Service of SURF
© 2025 SURF
Deze bachelor scriptie is geschreven voor het afstudeeronderzoek dat deel uit maakt van de opleiding archeologie aan Hogeschool Saxion te Deventer. De auteur van deze scriptie is Hugo Pothof. Het doel van dit onderzoek was het ontwikkelen van een nieuwe methode voor het herkennen van afwijkende graven. Dit zijn graven van individuen die op een niet reguliere manier begraven zijn voor hun cultuur en/of tijdsperiode. Voor dit onderzoek is de volgende hoofdvraag opgesteld: Hoe kunnen afwijkende graven in begraafplaatsen uit de Late Middeleeuwen/Nieuwe tijd geïdentificeerd worden met behulp van statistische en ruimtelijke analyses? Het eerste gedeelte van dit onderzoek bestond uit het opstellen van de nieuwe methode. Hiervoor zijn analyses en criteria verzameld en opgesteld die gebruikt kunnen worden voor statistisch onderzoek voor het herkennen van afwijkende graven.

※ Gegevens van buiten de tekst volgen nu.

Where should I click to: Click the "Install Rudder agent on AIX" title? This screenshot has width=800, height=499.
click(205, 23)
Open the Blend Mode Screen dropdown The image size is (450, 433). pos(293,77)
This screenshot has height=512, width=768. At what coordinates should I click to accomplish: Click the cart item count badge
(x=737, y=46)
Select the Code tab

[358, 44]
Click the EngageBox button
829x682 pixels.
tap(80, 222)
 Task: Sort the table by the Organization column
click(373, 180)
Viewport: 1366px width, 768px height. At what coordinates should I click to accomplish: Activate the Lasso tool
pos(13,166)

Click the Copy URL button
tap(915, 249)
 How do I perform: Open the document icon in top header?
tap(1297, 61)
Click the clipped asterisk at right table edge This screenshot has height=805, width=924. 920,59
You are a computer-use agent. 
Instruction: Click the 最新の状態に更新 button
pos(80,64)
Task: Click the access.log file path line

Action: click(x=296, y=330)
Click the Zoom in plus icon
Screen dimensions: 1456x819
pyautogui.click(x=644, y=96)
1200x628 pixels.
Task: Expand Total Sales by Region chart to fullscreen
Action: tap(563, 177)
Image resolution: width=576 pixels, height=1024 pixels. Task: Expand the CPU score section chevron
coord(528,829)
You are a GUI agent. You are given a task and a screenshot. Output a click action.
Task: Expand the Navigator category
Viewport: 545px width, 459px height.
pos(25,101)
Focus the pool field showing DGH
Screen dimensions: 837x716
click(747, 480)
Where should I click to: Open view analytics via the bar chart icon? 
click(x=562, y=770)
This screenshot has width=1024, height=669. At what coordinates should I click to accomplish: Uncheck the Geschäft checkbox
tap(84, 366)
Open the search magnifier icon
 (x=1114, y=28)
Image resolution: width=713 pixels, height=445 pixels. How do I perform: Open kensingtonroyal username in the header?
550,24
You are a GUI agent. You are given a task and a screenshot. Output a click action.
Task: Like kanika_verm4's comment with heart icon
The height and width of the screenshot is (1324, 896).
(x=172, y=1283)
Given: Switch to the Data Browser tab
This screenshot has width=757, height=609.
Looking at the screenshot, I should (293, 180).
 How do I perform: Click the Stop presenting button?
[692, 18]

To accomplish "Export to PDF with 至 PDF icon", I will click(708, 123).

Voor deze criteria zijn drie soort analyses gebruikt. Ten eerste is voor categorische data (teksten) gebruik gemaakt van percentuele begrenzingen om weinig voorkomende waarnemingen aan te duiden als afwijkende graven. Daarnaast zijn voor numerieke data (getallen) gebruik gemaakt van de outlier detection with IQR. De Find Outliers tool in ArcGIS kan automatisch ruimtelijk afwijkende polygonen herkennen. Met de programmeertaal R een script (code) geschreven die het mogelijk maakt om consistent en reproduceerbaar deze analyses uit te voeren. Ook kunnen met het script grafieken gemaakt worden van de data. Om de nieuwe methode te toetsen zijn in totaal vijf begraafplaatsen uit de gemeentes Zutphen en Doesburg geanalyseerd. Deze begraafplaatsen zijn allemaal christelijke begraafplaatsen uit de Late Middeleeuwen en het begin van de Nieuwe tijd. Daarnaast is ook één grote dataset gemaakt waarin alle grafdata staat. Deze is gebruikt om de begraafplaatsen met elkaar te vergelijken.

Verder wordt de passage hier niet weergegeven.